Job :: Duplicate the records below line for line, leaving out the pictures.

Given records ::
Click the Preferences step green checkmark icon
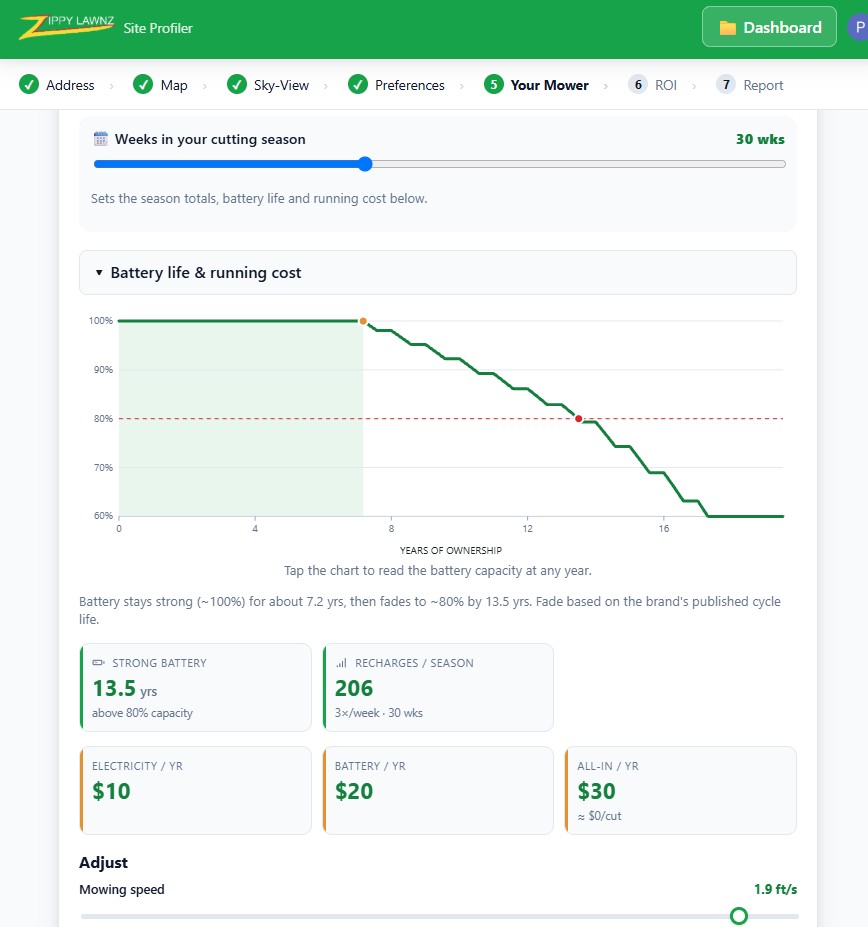The width and height of the screenshot is (868, 927). coord(358,85)
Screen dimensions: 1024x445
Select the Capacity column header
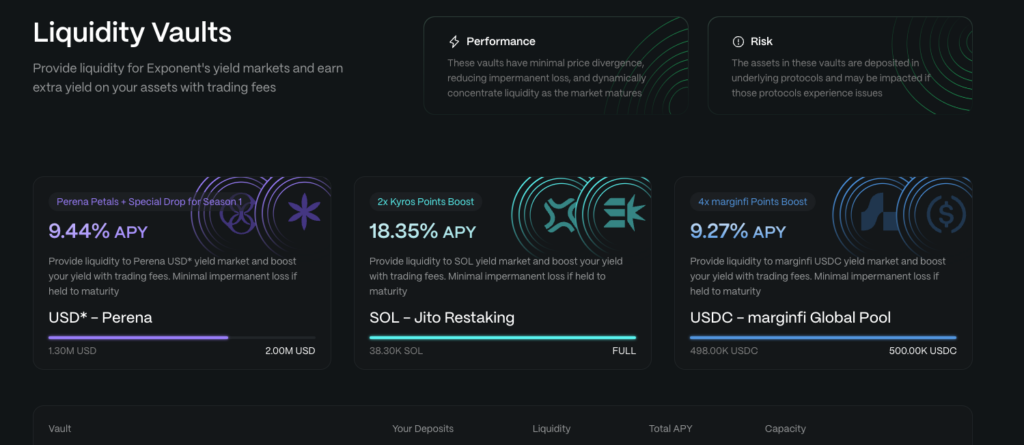(x=785, y=429)
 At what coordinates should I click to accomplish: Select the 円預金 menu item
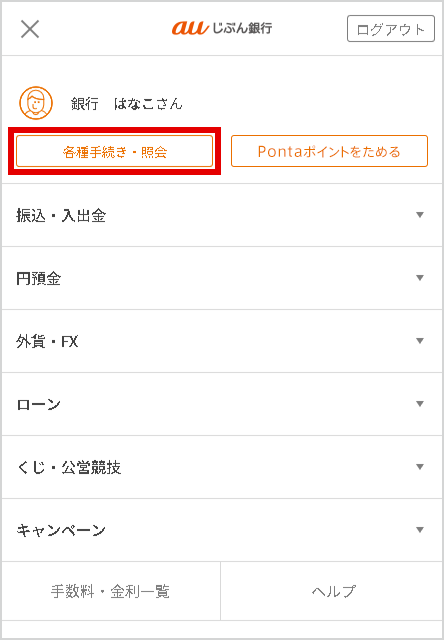click(222, 278)
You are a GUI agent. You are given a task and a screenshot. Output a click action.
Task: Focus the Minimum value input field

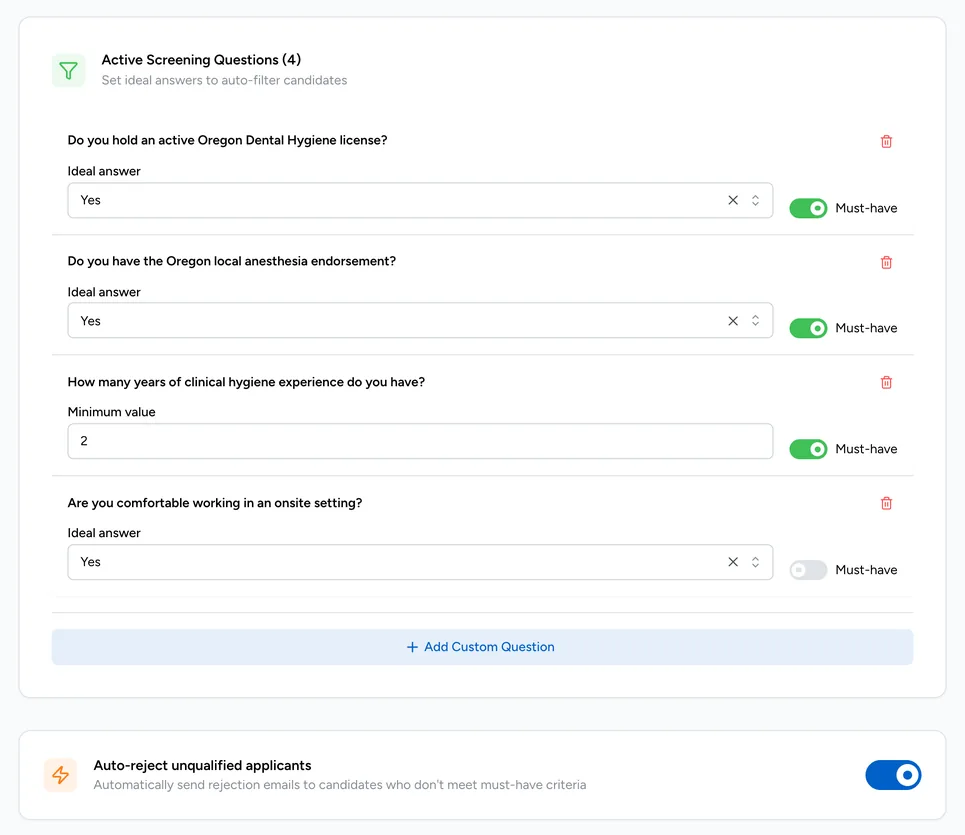pyautogui.click(x=420, y=441)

The output ::
Click the Preferences step green checkmark icon
The width and height of the screenshot is (868, 927). coord(358,85)
Screen dimensions: 1024x445
Select the Capacity column header
(x=785, y=429)
 At what coordinates should I click to accomplish: Select the 円預金 menu item
click(222, 278)
You are a GUI agent. You are given a task and a screenshot. Output a click action.
Task: Focus the Minimum value input field

pyautogui.click(x=420, y=441)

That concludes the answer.